▶ [WORK TASK]: Every line in the records below with the string "agent" needs to be copied out.

[Saved data entries]
_ _ _

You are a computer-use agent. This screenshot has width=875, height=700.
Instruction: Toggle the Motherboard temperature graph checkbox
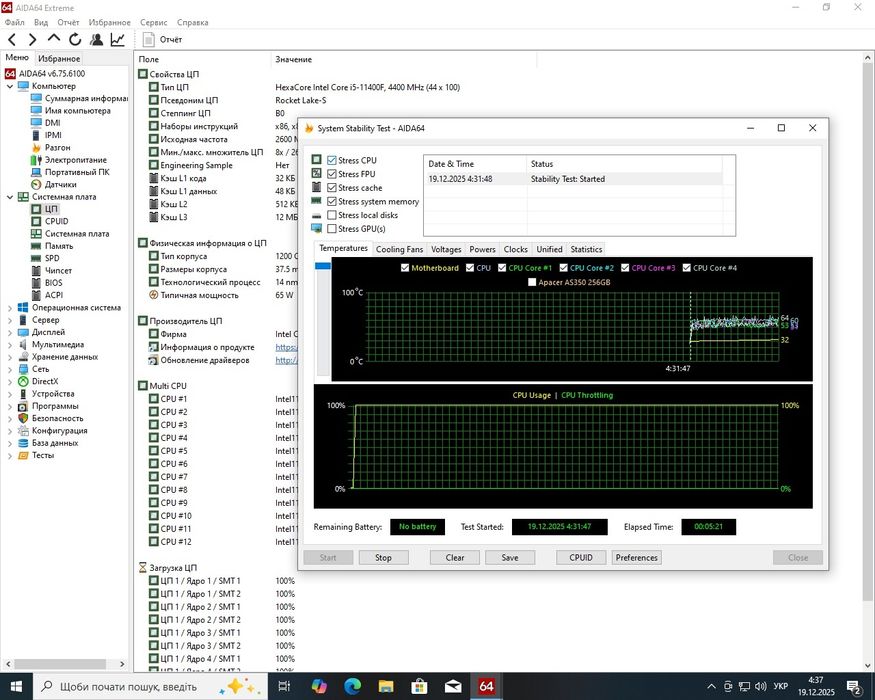pos(405,268)
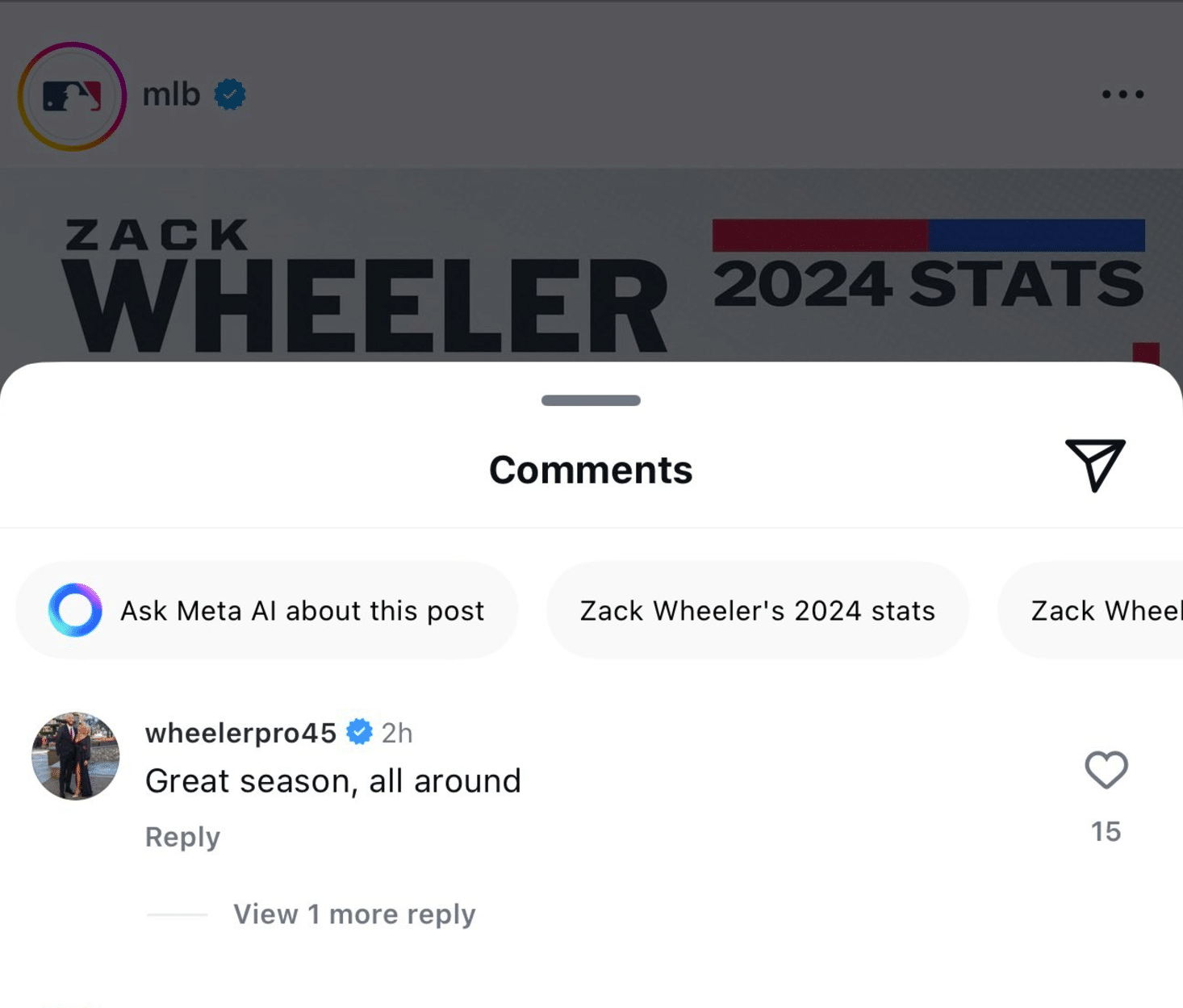Open the mlb profile picture story ring
The image size is (1183, 1008).
(x=72, y=96)
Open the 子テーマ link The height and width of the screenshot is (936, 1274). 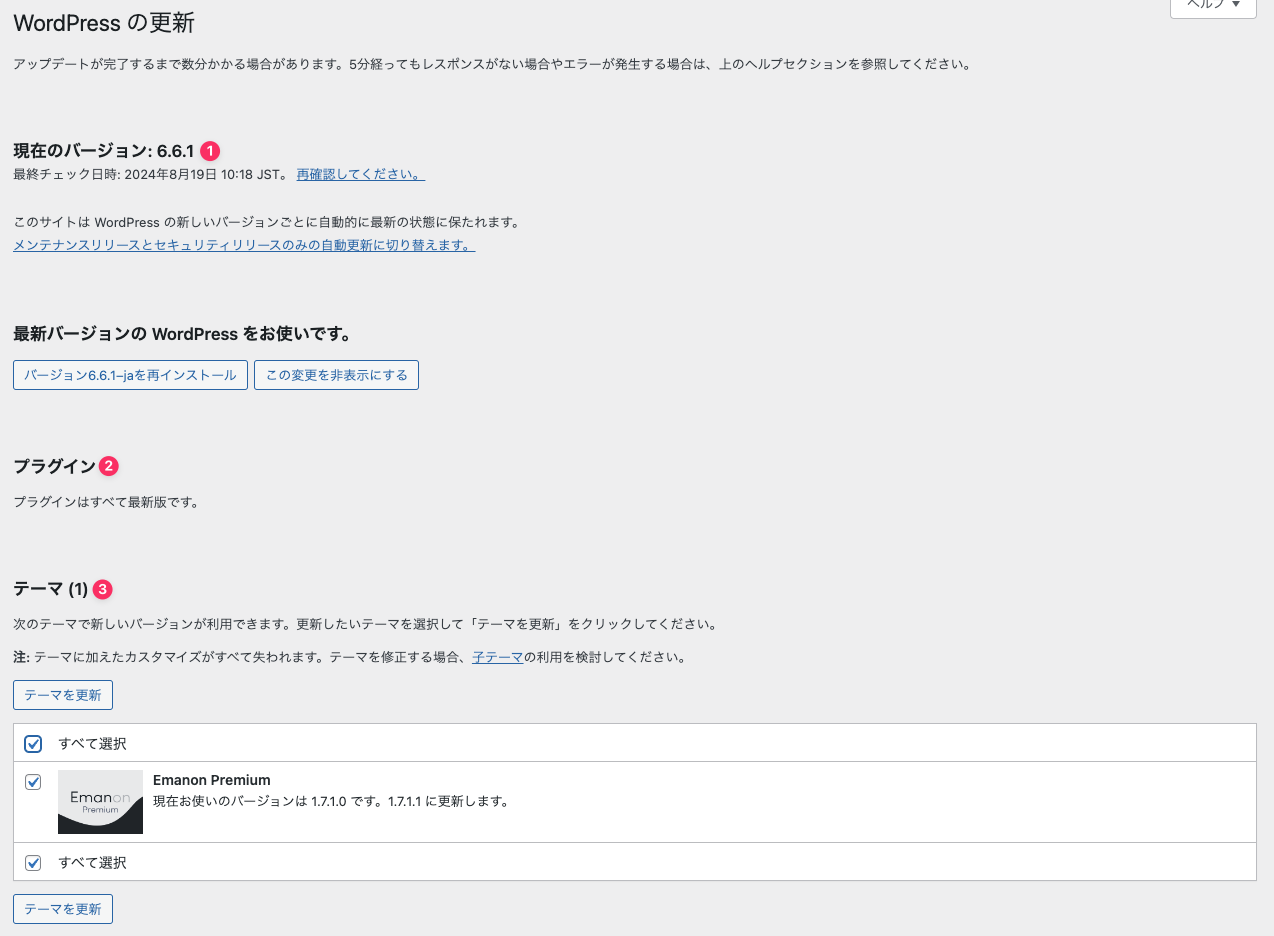497,658
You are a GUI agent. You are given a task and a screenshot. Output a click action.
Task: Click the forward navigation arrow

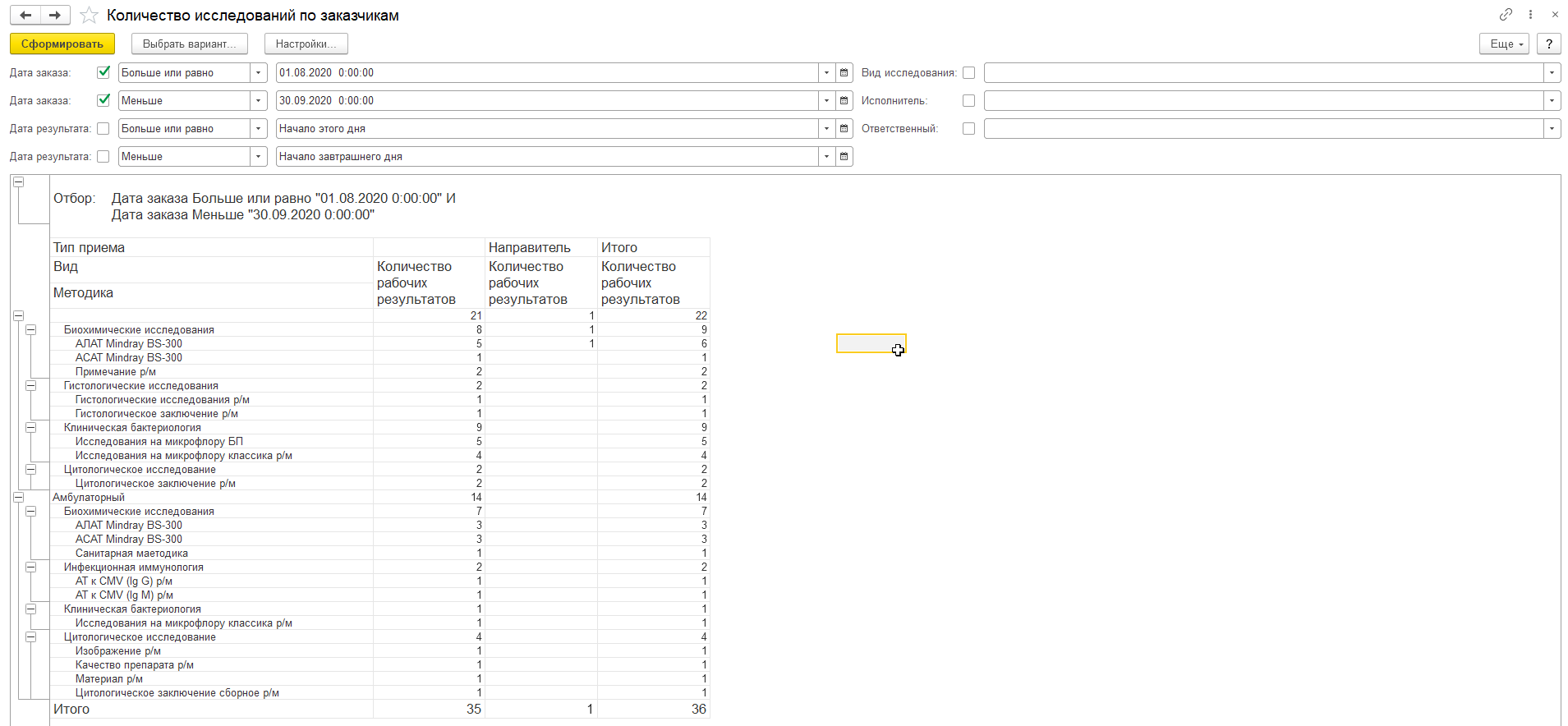tap(55, 15)
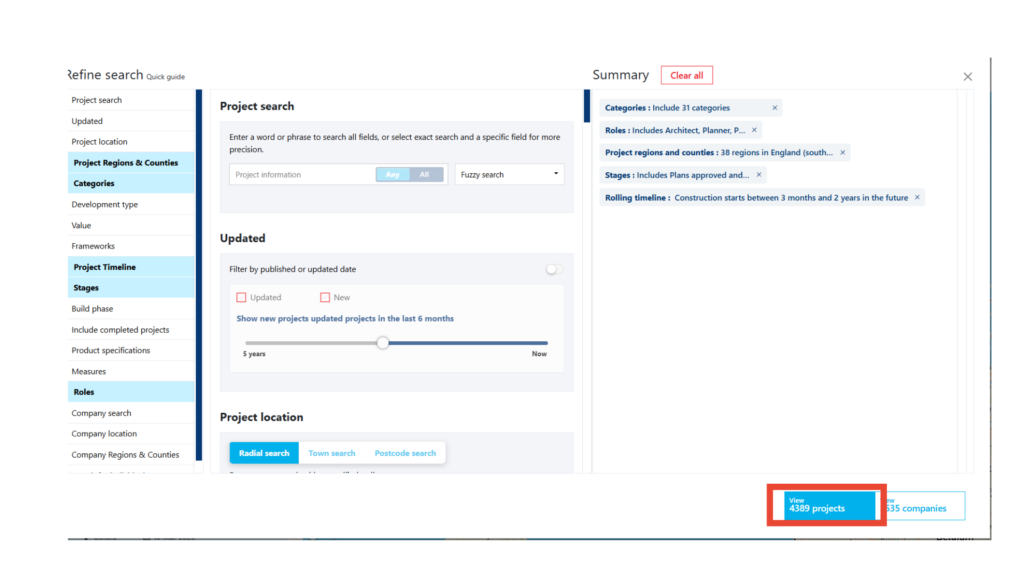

_ _ _

▶ [SOLUTION TO THIS TASK]:
You are a computer-use agent. This screenshot has width=875, height=700.
You are a GUI agent. You are given a task and a screenshot. Output a click action.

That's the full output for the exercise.